- [Task material]
---*---

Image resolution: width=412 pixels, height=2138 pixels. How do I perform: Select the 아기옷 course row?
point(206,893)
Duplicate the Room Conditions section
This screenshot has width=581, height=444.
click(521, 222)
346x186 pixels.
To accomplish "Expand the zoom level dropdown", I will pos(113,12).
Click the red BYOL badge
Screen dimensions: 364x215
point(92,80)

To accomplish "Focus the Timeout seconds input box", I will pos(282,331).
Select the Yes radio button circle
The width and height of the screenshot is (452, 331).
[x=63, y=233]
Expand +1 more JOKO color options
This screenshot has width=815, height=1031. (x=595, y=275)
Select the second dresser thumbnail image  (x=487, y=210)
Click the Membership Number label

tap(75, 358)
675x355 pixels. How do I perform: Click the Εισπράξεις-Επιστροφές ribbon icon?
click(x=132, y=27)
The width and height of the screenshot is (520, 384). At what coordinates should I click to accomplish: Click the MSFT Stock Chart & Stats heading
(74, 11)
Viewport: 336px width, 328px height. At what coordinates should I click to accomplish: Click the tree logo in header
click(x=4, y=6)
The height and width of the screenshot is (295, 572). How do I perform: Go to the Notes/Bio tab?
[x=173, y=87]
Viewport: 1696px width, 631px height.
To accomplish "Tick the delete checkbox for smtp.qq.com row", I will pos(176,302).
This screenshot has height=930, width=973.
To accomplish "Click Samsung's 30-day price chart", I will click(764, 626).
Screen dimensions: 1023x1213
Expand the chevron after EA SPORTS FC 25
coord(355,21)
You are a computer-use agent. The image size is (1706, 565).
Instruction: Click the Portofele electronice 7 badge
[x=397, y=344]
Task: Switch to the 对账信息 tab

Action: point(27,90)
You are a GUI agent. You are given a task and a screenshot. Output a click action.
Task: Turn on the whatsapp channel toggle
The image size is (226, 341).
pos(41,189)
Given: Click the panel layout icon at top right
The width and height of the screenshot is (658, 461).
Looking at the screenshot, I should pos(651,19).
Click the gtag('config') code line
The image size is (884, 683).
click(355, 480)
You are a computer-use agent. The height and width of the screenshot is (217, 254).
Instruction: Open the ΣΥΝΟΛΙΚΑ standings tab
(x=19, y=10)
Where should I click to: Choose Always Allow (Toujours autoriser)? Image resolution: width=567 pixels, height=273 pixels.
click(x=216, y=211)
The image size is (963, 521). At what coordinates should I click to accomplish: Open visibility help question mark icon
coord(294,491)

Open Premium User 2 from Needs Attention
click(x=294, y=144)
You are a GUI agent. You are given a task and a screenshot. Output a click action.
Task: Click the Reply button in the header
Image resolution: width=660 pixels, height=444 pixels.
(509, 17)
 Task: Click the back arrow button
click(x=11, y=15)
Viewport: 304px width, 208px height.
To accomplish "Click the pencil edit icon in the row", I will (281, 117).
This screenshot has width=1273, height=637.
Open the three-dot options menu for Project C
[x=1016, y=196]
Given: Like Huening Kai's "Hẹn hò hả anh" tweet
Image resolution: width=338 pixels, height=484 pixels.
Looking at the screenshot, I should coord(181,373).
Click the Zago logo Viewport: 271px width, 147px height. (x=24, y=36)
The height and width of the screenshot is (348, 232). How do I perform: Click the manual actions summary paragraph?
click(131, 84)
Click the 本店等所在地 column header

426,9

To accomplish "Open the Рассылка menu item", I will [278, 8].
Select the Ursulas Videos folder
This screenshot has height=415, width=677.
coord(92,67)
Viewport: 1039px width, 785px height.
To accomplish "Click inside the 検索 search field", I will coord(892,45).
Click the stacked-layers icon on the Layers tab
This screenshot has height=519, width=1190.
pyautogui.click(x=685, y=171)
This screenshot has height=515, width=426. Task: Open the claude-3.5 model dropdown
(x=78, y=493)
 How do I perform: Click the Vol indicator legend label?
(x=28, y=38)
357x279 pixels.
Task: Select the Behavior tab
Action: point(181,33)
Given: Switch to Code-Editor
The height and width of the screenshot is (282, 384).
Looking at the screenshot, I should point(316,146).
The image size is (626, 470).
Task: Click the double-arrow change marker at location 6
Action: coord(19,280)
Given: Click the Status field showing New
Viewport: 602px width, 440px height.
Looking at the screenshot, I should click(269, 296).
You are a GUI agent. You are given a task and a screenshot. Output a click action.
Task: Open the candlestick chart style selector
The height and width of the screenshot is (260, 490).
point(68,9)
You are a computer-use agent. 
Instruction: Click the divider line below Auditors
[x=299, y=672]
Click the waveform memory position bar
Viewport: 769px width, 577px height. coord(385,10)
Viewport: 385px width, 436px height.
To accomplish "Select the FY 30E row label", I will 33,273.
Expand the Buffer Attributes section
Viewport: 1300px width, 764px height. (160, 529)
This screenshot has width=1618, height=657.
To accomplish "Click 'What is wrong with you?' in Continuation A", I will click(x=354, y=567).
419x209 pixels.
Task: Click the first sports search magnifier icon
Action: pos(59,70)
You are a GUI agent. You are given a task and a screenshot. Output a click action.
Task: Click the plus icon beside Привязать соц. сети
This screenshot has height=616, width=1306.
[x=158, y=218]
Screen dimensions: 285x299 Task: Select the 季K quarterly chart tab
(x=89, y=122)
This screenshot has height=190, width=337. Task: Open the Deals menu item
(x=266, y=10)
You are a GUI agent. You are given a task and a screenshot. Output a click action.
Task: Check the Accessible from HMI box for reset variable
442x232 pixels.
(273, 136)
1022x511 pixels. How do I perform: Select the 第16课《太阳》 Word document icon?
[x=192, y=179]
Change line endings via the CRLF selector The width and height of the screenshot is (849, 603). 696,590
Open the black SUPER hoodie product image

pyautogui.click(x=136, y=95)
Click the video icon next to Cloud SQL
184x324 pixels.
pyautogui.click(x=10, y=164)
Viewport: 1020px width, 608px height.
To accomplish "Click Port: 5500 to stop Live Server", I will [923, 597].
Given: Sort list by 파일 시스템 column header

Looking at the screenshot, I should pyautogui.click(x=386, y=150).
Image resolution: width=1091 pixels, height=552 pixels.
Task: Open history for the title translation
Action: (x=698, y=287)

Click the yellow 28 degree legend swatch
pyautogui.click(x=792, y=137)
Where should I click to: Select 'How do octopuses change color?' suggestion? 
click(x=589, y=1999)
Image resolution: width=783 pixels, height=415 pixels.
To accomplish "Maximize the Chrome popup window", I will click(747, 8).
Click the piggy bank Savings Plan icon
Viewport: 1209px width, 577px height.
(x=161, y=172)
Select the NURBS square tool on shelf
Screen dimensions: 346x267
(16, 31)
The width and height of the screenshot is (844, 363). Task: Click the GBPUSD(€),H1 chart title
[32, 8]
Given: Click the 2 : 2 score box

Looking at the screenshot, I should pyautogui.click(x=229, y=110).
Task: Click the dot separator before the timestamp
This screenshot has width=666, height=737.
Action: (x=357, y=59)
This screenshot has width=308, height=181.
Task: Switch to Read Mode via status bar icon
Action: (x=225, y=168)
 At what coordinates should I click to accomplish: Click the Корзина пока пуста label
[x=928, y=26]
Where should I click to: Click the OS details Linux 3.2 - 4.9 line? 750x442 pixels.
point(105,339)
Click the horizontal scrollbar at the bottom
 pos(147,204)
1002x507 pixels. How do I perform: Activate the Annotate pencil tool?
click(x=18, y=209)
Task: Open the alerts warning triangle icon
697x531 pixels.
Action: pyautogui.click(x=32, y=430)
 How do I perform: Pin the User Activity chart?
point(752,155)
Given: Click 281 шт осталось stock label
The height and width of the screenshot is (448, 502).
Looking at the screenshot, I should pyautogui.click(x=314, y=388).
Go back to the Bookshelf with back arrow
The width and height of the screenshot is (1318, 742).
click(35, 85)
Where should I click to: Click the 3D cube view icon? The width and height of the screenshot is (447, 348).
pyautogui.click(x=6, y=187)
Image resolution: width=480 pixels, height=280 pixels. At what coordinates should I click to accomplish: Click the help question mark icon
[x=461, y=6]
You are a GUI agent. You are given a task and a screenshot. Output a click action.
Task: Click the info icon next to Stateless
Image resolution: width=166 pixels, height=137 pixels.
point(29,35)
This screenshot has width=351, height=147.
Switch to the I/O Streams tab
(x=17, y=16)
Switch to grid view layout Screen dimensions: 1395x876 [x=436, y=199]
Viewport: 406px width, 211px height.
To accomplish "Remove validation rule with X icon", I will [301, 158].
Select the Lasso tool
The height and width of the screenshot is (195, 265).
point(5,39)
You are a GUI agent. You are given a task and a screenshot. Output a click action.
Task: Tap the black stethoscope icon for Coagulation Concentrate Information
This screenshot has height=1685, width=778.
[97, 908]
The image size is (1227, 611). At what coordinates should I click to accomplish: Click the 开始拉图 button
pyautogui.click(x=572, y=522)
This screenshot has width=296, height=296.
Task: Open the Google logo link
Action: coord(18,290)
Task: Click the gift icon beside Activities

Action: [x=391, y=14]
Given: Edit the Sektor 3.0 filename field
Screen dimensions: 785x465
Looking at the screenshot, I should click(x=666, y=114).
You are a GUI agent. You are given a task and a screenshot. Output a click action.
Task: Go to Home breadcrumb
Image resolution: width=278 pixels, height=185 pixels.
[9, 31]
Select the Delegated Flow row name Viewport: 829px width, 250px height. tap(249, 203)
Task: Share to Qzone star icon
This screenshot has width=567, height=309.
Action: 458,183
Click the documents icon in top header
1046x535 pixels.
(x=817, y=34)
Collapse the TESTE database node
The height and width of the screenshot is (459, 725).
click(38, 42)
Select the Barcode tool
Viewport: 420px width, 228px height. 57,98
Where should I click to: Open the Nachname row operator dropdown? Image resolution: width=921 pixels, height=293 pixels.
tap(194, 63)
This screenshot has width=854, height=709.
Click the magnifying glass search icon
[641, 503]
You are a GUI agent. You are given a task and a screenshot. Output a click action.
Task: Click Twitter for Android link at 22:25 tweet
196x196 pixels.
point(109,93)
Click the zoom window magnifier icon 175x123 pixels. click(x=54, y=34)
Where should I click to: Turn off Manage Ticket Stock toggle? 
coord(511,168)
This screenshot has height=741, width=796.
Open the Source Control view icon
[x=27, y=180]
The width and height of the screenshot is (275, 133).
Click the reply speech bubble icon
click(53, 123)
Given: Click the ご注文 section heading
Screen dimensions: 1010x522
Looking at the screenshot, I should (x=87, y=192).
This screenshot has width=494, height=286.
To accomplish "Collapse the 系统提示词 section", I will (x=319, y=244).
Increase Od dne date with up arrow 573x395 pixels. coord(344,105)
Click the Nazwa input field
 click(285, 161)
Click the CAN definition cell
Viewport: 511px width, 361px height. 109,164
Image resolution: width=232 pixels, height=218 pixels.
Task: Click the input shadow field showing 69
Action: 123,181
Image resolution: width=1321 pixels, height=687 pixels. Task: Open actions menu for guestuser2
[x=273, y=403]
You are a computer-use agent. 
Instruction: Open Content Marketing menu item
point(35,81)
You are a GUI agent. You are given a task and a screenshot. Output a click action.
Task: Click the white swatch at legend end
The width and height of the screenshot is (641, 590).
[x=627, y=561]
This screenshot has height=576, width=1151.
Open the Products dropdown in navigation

---*---

- [What is expected]
Note every line in the material with "tweet" and copy it.

- [Answer to the problem]
Given: Like Huening Kai's "Hẹn hò hả anh" tweet
Task: Click Twitter for Android link at 22:25 tweet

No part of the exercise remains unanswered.